UTOPIA21 - LUGLIO 2018: DEBITO E DEMOCRAZIA SECONDO DAVID GRAEBER




In due diversi testi, pubblicati in Italia nel 2012, una proposta di lettura alternativa dei rapporti, sociali e politici dall’antichità alla crisi attuale, con l’ambizione di individuare nel debito la chiave di lettura fondamentale e di demistificare la democrazia occidentale

Riassunto:
Parte 1^: DEBITO
Le mistificazioni sul baratto e sulla moneta nelle società antiche
La cultura originaria del dono e del dovere impagabile
La nascita ed il declino degli imperi “assiali”
Medioevi e moderni imperialismi
La pervasività del debito nelle società attuali
Debitori di tutto il mondo unitevi?
Parte 2^: DEMOCRAZIA
La falsa continuità della democrazia da Atene all’Illuminismo
L’ignoranza occidentale su altre forme di potere diffuso nella Storia degli altri continenti
La negazione degli influssi subiti dall’Occidente (Cina, Irochesi, Pirati Atlantici…)
I limiti intrinseci della moderna democrazia, insiti nelle disuguaglianze sociali e nella sopraffazione delle minoranze, nonché nel monopolio della Forza
L’ipotesi di una alternativa anarchica di piccole comunità
Mia difesa della democrazia europea, in quanto stato di diritto, in quanto patto sociale ed in quanto territorio della laicità


PARTE 1^: DEBITO

“DEBITO - I PRIMI 5000 ANNI” 1 dell’antropologo americano David Graeber ha avuto notorietà nel 2012, sia perché l’Autore - entrato in contrasto con il sistema accademico - è considerato un ispiratore del movimento Occupy Wall Street, sia perché il tema del debito è risultato centrale nella lunga crisi economica e sociale che sta attraversando l’Occidente.

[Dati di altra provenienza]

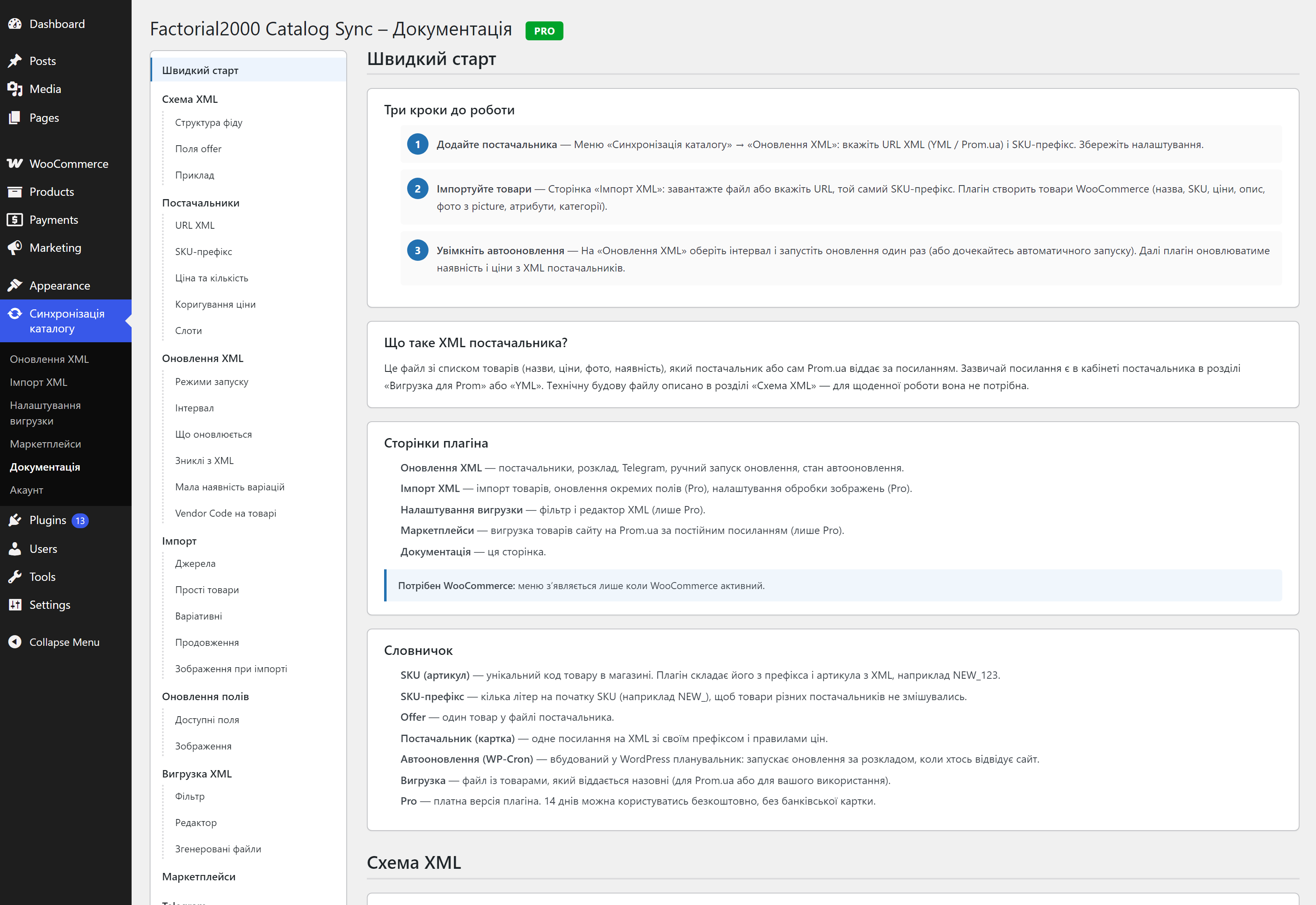
Task: Open the Оновлення XML submenu item
Action: coord(49,359)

Graeber propone “un affascinante viaggio nella storia delle diverse civiltà”, entro cui ”pone in serio dubbio l’esistenza stessa del baratto come modello di rapporto commerciale dominante” 2 e quindi l’astrattezza del concetto di “mercato” (come scambio teoricamente tra eguali), su cui si fondano le discipline economiche e nel suo insieme la cultura egemone dell’Occidente (sia nella variante neo-liberista, che – secondo  Graeber – nelle modalità subalterne fatte proprie dal “movimento operaio”).

L’Autore soprattutto impiega il suo sapere antropologico, riferito sia alle civiltà antiche sia alle tribù primordiali esplorate negli ultimi decenni, per dimostrare quanto il baratto risulti marginale (limitato a parte degli scambi esterni alle comunità) rispetto ad assetti sociali impostati sulla comunanza delle risorse, sulla autorità “morale” e sugli incroci di “doveri” non quantificabili, ovvero di “debiti impagabili” (dall’amore materno/paterno/filiale alla riconoscenza per chi ti ha salvato la vita), che presentano pesanti smagliature solo nel trattamento da riservare al “nemico” (estraneo alla tribù), il quale può anche divenire schiavo ed essere considerato, conteggiato e scambiato come “numero” e non come “persona” (in tal modo, tra l’altro, lo schiavismo europeo nell’Africa nera riuscì ad avvalersi delle strutture tribali – al tempo stesso destabilizzandole - per approvvigionarsi di schiavi)
Graeber definisce tali società “econome umane”, cui contrappone (schematizzo) le economie dello scambio, soprattutto se monetario, in cui prevale la spersonalizzazione dei rapporti, la quantificazione dei debiti e il venir meno del criterio di onorabilità per l’accesso al credito.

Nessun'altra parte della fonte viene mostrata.